Etappenziel
Ab 2036 dürfen die EU-Staaten bis zu fünf Prozentpunkte ihrer Klimaziele mit Zertifikaten aus dem Ausland erfüllen. Das sieht das neue Klimaziel für 2040 vor. Umweltminister Schneider zeigt sich zufrieden.
EU beschließt neues Klimaziel für 2040
Im Rat der Europäischen Union haben die EU-Mitgliedstaaten am Donnerstag das neue Klimaschutzziel für 2040 formell angenommen. Die neue Zielmarke gilt als Zwischenetappe auf dem Weg zur Klimaneutralität im Jahr 2050: Demnach sollen die Treibhausgasemissionen der EU bis 2040 um 90 Prozent gegenüber dem Stand von 1990 sinken.
Teil des Beschlusses ist auch die Klausel, dass ab 2036 Klimazertifikate aus dem Ausland zugekauft werden dürfen. Bis zu fünf Prozentpunkte der Netto-Emissionsminderungen können damit erfüllt werden.
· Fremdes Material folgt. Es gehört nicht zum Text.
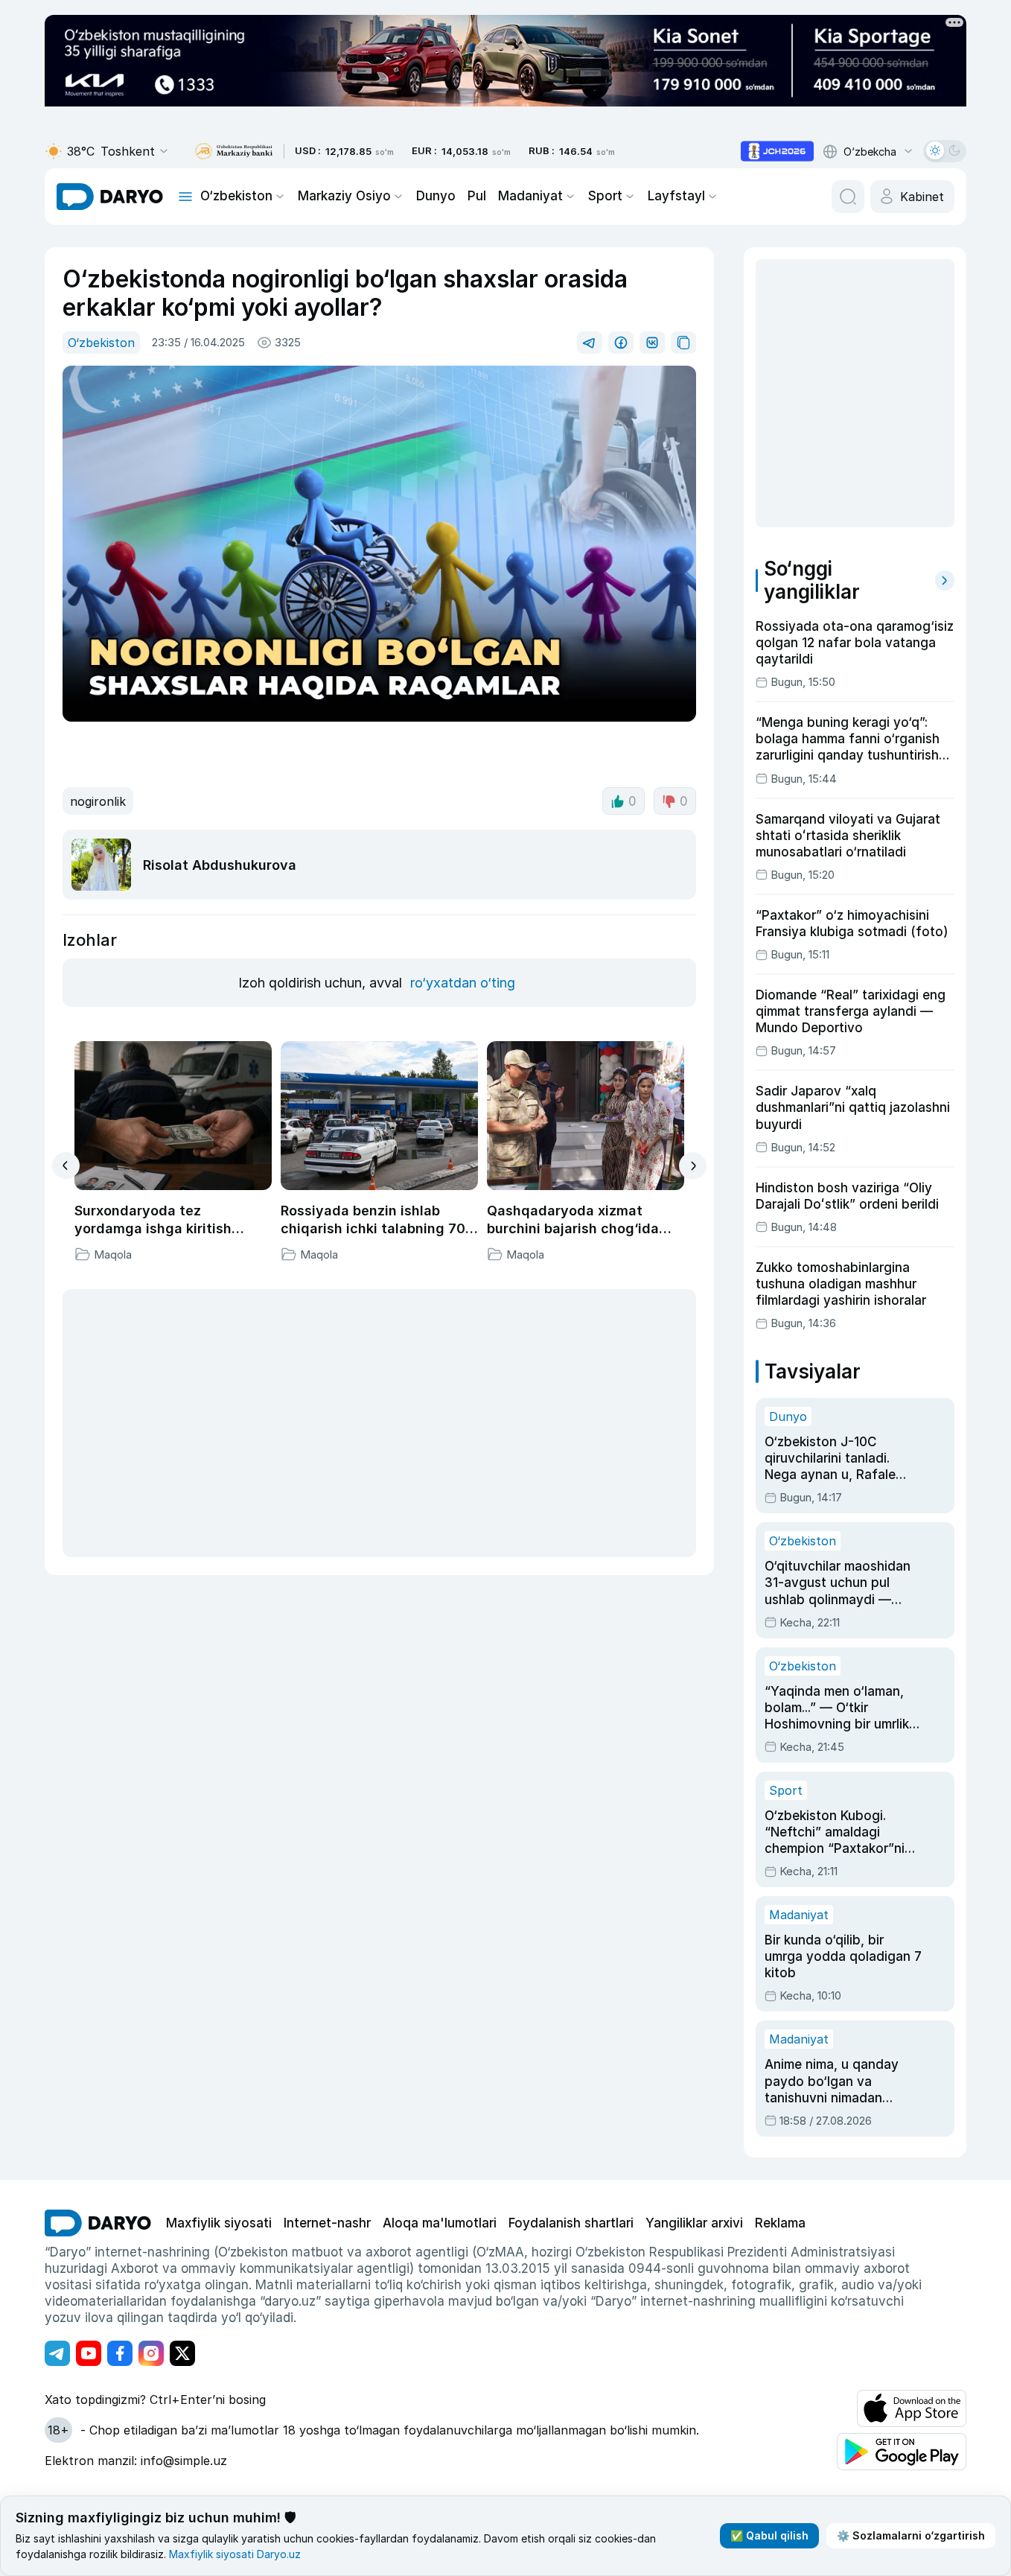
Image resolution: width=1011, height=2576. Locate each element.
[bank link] (233, 151)
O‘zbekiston (236, 195)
Anders als bei dem bisher geltenden Klimaschutzziel müssen die Emissionsminderungen damit nicht nur auf eigenem Boden passieren.
Noch offen ist bislang, nach welchen Kriterien die Zertifikate aus dem Ausland als anrechenbar eingestuft werden und welche Kontrollmechanismen greifen sollen. Die Europäische Kommission wird beauftragt, Vorschläge zur Umsetzung des neuen Klimaziels zu erarbeiten. Dabei sollen ausdrücklich auch Verfahren zur Kohlendioxidentnahme aus der Atmosphäre – sogenannte Carbon-Dioxide-Removal-(CDR)-Technologien – einbezogen werden, sofern die Speicherung dauerhaft gewährleistet ist.
ETS 2 um ein Jahr verschoben
Parallel zur Verabschiedung des 2040-Ziels einigten sich EU-Parlament und Mitgliedstaaten darauf, die bereits beschlossene Erweiterung des Emissionshandelssystems um ein Jahr zu verschieben. Brennstoffe wie Benzin und Erdgas werden nun erst ab 2028 in das zweite Emissions Trading System (ETS 2) einbezogen. Das ETS 2 war im Rahmen des Fit-for-55-Pakets beschlossen worden und soll mittelfristig Preisanreize zur Reduktion von Emissionen im Gebäude- und Straßenverkehrssektor setzen.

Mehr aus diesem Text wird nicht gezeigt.